---- RECORDS
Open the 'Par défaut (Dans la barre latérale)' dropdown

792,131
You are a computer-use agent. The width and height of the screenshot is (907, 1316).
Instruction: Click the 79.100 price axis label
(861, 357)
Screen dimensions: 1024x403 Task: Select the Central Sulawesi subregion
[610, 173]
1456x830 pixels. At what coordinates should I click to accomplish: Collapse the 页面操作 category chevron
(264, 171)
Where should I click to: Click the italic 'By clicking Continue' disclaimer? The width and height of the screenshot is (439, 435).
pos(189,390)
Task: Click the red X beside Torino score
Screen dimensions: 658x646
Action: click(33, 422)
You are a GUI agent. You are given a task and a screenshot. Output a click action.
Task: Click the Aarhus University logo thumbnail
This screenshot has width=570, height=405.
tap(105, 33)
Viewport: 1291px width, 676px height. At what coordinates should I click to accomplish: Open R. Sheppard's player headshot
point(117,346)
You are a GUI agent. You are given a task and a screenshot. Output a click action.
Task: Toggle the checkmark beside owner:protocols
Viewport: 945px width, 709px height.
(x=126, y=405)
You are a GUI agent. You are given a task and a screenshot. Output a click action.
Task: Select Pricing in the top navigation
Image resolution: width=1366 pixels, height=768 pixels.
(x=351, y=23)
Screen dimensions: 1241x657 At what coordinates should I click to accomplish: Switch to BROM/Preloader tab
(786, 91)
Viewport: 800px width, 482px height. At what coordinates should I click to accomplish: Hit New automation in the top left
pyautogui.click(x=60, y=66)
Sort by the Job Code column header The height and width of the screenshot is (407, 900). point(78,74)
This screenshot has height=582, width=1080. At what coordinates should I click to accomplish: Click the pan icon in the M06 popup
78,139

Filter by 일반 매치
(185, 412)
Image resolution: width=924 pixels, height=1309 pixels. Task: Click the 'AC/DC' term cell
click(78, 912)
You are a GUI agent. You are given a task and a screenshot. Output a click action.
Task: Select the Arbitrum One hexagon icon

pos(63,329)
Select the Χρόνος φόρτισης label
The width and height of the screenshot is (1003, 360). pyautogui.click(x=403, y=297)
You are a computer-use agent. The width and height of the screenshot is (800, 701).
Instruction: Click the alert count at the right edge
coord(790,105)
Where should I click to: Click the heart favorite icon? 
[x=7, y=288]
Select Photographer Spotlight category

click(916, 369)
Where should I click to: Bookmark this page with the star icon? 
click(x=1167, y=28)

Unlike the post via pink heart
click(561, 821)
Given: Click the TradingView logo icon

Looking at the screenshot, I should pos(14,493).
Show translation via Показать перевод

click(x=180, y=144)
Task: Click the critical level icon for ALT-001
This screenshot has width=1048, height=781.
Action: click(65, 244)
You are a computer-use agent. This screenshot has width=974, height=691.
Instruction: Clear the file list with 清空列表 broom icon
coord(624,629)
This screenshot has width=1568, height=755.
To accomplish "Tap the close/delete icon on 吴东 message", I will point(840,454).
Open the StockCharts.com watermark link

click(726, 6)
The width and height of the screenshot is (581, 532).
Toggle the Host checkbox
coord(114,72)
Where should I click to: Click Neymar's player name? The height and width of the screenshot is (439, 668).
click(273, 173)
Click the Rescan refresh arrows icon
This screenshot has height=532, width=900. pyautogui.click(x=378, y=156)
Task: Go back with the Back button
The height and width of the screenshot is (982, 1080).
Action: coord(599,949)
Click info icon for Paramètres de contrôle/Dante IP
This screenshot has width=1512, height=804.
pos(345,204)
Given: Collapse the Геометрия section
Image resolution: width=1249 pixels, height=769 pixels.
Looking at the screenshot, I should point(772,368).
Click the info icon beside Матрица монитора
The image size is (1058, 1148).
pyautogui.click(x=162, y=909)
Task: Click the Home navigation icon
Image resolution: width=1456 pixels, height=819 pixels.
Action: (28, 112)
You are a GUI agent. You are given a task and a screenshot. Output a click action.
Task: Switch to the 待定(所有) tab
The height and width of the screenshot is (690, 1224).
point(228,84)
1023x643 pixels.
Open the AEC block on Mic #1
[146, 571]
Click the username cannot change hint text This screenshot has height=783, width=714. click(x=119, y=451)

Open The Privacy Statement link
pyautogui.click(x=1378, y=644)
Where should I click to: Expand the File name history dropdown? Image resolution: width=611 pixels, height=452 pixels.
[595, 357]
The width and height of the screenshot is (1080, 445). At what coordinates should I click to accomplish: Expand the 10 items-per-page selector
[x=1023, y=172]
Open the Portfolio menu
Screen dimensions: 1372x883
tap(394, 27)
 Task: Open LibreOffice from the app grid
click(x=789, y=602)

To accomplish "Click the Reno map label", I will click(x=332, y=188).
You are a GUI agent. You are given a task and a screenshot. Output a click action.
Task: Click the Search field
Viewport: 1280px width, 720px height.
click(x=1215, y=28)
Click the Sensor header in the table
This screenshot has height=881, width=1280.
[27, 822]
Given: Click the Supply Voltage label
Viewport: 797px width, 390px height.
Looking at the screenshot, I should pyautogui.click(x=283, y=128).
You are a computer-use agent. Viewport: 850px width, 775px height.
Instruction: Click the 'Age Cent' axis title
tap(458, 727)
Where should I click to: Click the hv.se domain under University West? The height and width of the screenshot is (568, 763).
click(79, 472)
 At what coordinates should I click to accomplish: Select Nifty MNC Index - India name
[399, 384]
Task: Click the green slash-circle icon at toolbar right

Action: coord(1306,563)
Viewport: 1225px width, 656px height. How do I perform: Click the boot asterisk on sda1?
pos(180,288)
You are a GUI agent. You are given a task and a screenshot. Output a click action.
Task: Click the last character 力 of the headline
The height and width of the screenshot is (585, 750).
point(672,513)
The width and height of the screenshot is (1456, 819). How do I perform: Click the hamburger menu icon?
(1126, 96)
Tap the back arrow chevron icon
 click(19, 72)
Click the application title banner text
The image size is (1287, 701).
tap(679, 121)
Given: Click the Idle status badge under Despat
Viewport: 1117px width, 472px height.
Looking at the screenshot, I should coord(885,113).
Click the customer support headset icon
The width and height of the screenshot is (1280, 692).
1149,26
--------
— TASK BRIEF —
Starting at the first line, transcribe the material through to the last.

— COMPLETED TASK —
Open the 'Par défaut (Dans la barre latérale)' dropdown

792,131
You are a computer-use agent. The width and height of the screenshot is (907, 1316).
Instruction: Click the 79.100 price axis label
(861, 357)
Screen dimensions: 1024x403 Task: Select the Central Sulawesi subregion
[610, 173]
1456x830 pixels. At what coordinates should I click to accomplish: Collapse the 页面操作 category chevron
(264, 171)
Where should I click to: Click the italic 'By clicking Continue' disclaimer? The width and height of the screenshot is (439, 435).
pos(189,390)
Task: Click the red X beside Torino score
Screen dimensions: 658x646
Action: click(33, 422)
You are a GUI agent. You are given a task and a screenshot. Output a click action.
Task: Click the Aarhus University logo thumbnail
This screenshot has width=570, height=405.
tap(105, 33)
Viewport: 1291px width, 676px height. At what coordinates should I click to accomplish: Open R. Sheppard's player headshot
point(117,346)
You are a GUI agent. You are given a task and a screenshot. Output a click action.
Task: Toggle the checkmark beside owner:protocols
Viewport: 945px width, 709px height.
(x=126, y=405)
You are a GUI agent. You are given a task and a screenshot. Output a click action.
Task: Select Pricing in the top navigation
Image resolution: width=1366 pixels, height=768 pixels.
(x=351, y=23)
Screen dimensions: 1241x657 At what coordinates should I click to accomplish: Switch to BROM/Preloader tab
(786, 91)
Viewport: 800px width, 482px height. At what coordinates should I click to accomplish: Hit New automation in the top left
pyautogui.click(x=60, y=66)
Sort by the Job Code column header The height and width of the screenshot is (407, 900). point(78,74)
This screenshot has height=582, width=1080. At what coordinates should I click to accomplish: Click the pan icon in the M06 popup
78,139

Filter by 일반 매치
(185, 412)
Image resolution: width=924 pixels, height=1309 pixels. Task: Click the 'AC/DC' term cell
click(78, 912)
You are a GUI agent. You are given a task and a screenshot. Output a click action.
Task: Select the Arbitrum One hexagon icon

pos(63,329)
Select the Χρόνος φόρτισης label
The width and height of the screenshot is (1003, 360). pyautogui.click(x=403, y=297)
You are a computer-use agent. The width and height of the screenshot is (800, 701).
Instruction: Click the alert count at the right edge
coord(790,105)
Where should I click to: Click the heart favorite icon? 
[x=7, y=288]
Select Photographer Spotlight category

click(916, 369)
Where should I click to: Bookmark this page with the star icon? 
click(x=1167, y=28)

Unlike the post via pink heart
click(561, 821)
Given: Click the TradingView logo icon

Looking at the screenshot, I should pos(14,493).
Show translation via Показать перевод

click(x=180, y=144)
Task: Click the critical level icon for ALT-001
This screenshot has width=1048, height=781.
Action: click(65, 244)
You are a computer-use agent. This screenshot has width=974, height=691.
Instruction: Clear the file list with 清空列表 broom icon
coord(624,629)
This screenshot has width=1568, height=755.
To accomplish "Tap the close/delete icon on 吴东 message", I will point(840,454).
Open the StockCharts.com watermark link

click(726, 6)
The width and height of the screenshot is (581, 532).
Toggle the Host checkbox
coord(114,72)
Where should I click to: Click Neymar's player name? The height and width of the screenshot is (439, 668).
click(273, 173)
Click the Rescan refresh arrows icon
This screenshot has height=532, width=900. pyautogui.click(x=378, y=156)
Task: Go back with the Back button
The height and width of the screenshot is (982, 1080).
Action: coord(599,949)
Click info icon for Paramètres de contrôle/Dante IP
This screenshot has width=1512, height=804.
pos(345,204)
Given: Collapse the Геометрия section
Image resolution: width=1249 pixels, height=769 pixels.
Looking at the screenshot, I should point(772,368).
Click the info icon beside Матрица монитора
The image size is (1058, 1148).
pyautogui.click(x=162, y=909)
Task: Click the Home navigation icon
Image resolution: width=1456 pixels, height=819 pixels.
Action: (28, 112)
You are a GUI agent. You are given a task and a screenshot. Output a click action.
Task: Switch to the 待定(所有) tab
The height and width of the screenshot is (690, 1224).
point(228,84)
1023x643 pixels.
Open the AEC block on Mic #1
[146, 571]
Click the username cannot change hint text This screenshot has height=783, width=714. click(x=119, y=451)

Open The Privacy Statement link
pyautogui.click(x=1378, y=644)
Where should I click to: Expand the File name history dropdown? Image resolution: width=611 pixels, height=452 pixels.
[595, 357]
The width and height of the screenshot is (1080, 445). At what coordinates should I click to accomplish: Expand the 10 items-per-page selector
[x=1023, y=172]
Open the Portfolio menu
Screen dimensions: 1372x883
tap(394, 27)
 Task: Open LibreOffice from the app grid
click(x=789, y=602)

To accomplish "Click the Reno map label", I will click(x=332, y=188).
You are a GUI agent. You are given a task and a screenshot. Output a click action.
Task: Click the Search field
Viewport: 1280px width, 720px height.
click(x=1215, y=28)
Click the Sensor header in the table
This screenshot has height=881, width=1280.
[27, 822]
Given: Click the Supply Voltage label
Viewport: 797px width, 390px height.
Looking at the screenshot, I should pyautogui.click(x=283, y=128).
You are a computer-use agent. Viewport: 850px width, 775px height.
Instruction: Click the 'Age Cent' axis title
tap(458, 727)
Where should I click to: Click the hv.se domain under University West? The height and width of the screenshot is (568, 763).
click(79, 472)
 At what coordinates should I click to accomplish: Select Nifty MNC Index - India name
[399, 384]
Task: Click the green slash-circle icon at toolbar right

Action: coord(1306,563)
Viewport: 1225px width, 656px height. How do I perform: Click the boot asterisk on sda1?
pos(180,288)
You are a GUI agent. You are given a task and a screenshot. Output a click action.
Task: Click the last character 力 of the headline
The height and width of the screenshot is (585, 750).
point(672,513)
The width and height of the screenshot is (1456, 819). How do I perform: Click the hamburger menu icon?
(1126, 96)
Tap the back arrow chevron icon
 click(19, 72)
Click the application title banner text
The image size is (1287, 701).
tap(679, 121)
Given: Click the Idle status badge under Despat
Viewport: 1117px width, 472px height.
Looking at the screenshot, I should coord(885,113).
Click the customer support headset icon
The width and height of the screenshot is (1280, 692).
1149,26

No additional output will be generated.